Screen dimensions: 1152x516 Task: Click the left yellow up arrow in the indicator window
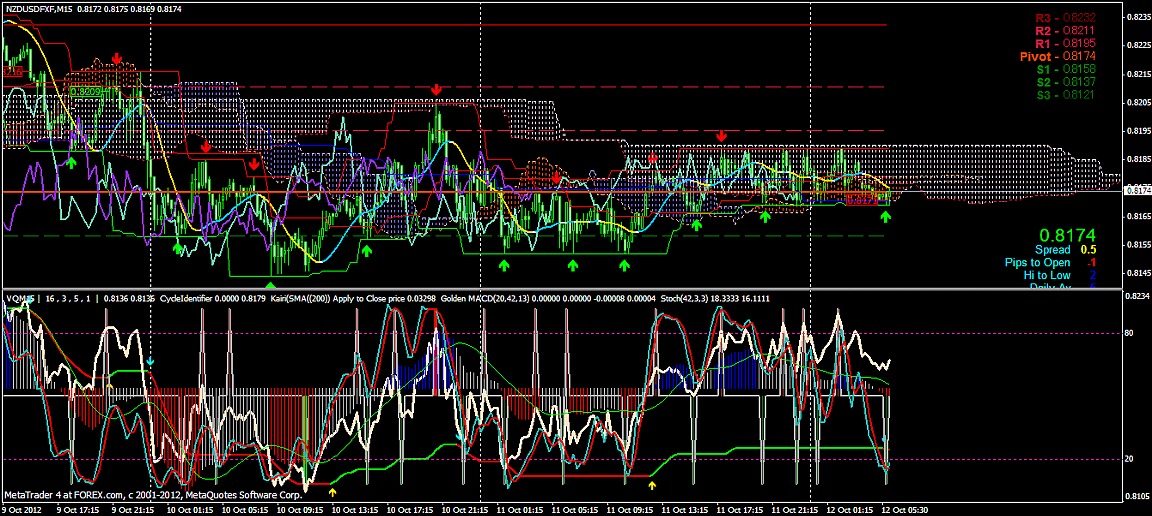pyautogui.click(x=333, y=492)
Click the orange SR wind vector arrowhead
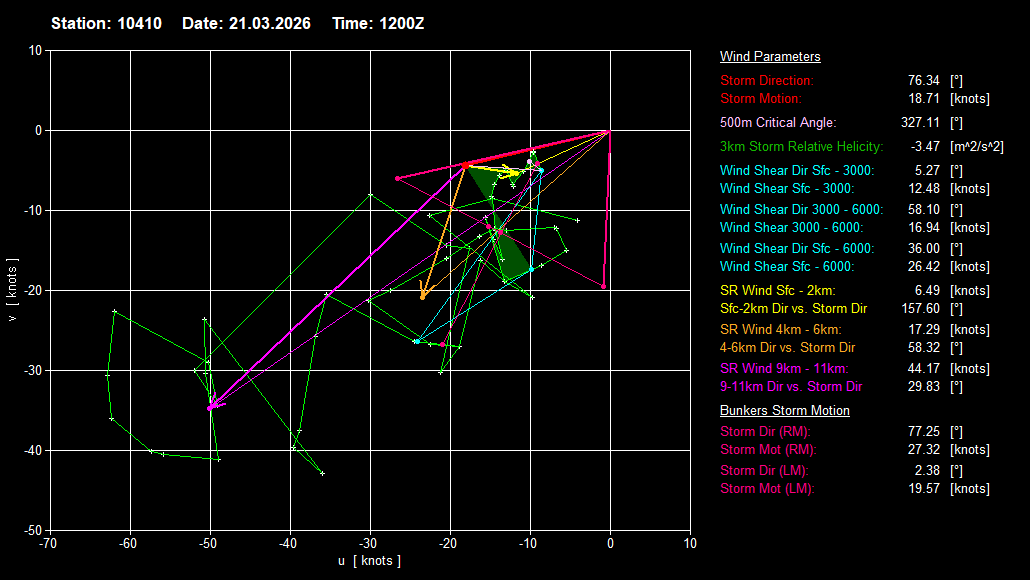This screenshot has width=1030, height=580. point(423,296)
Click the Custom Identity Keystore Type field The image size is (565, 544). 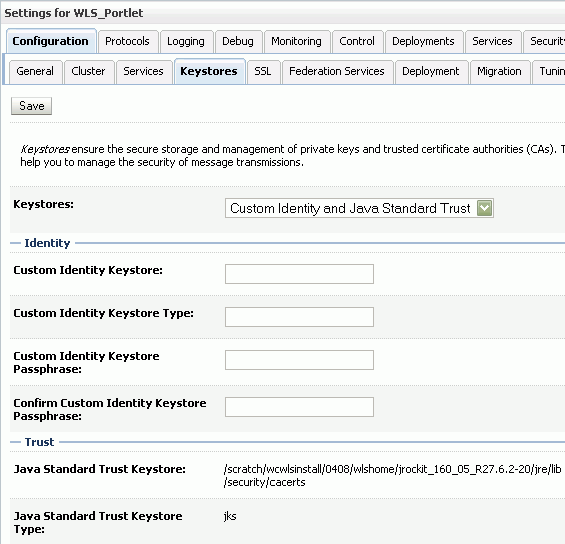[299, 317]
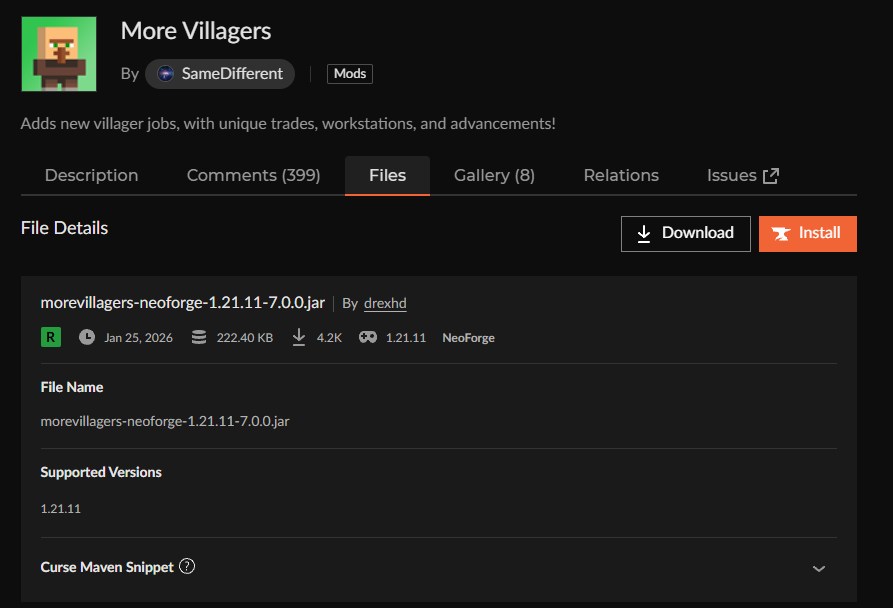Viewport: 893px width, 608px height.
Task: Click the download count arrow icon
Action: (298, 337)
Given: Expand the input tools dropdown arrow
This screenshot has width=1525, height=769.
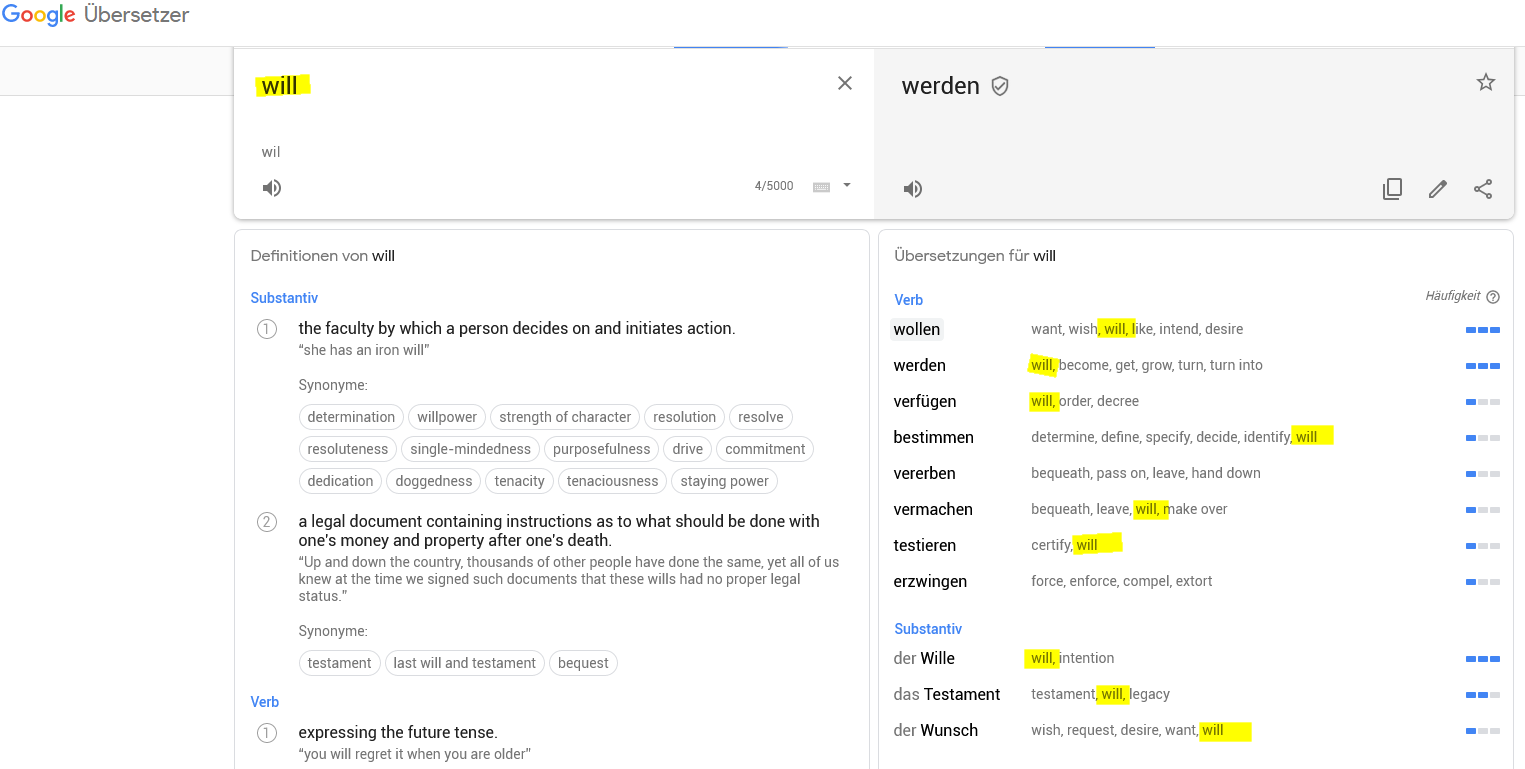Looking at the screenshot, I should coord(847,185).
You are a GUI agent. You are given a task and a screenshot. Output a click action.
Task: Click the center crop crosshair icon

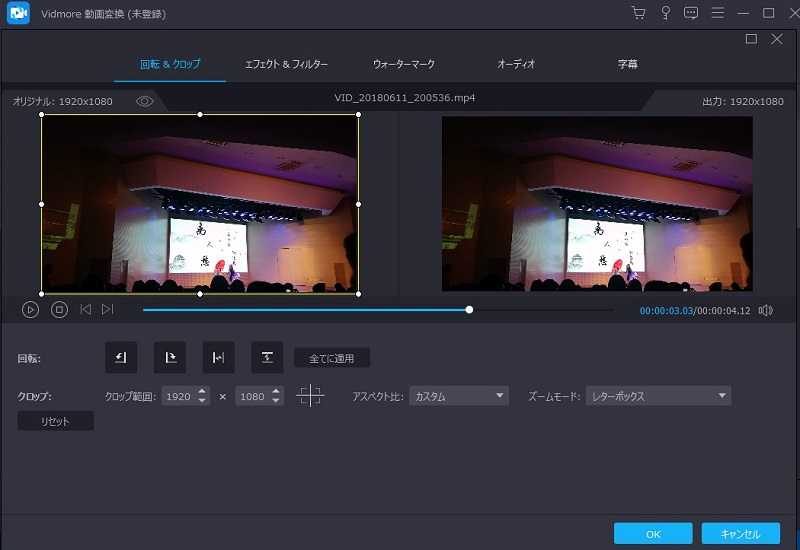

What you will do: Revise the lines from the one containing "You are a GUI" through the final line, replacing "crosshair" with "reticle" and leaving everything else unchanged. Omit the pictures from your answer.

Expected answer:
You are a GUI agent. You are given a task and a screenshot. Output a click action.
Task: Click the center crop reticle icon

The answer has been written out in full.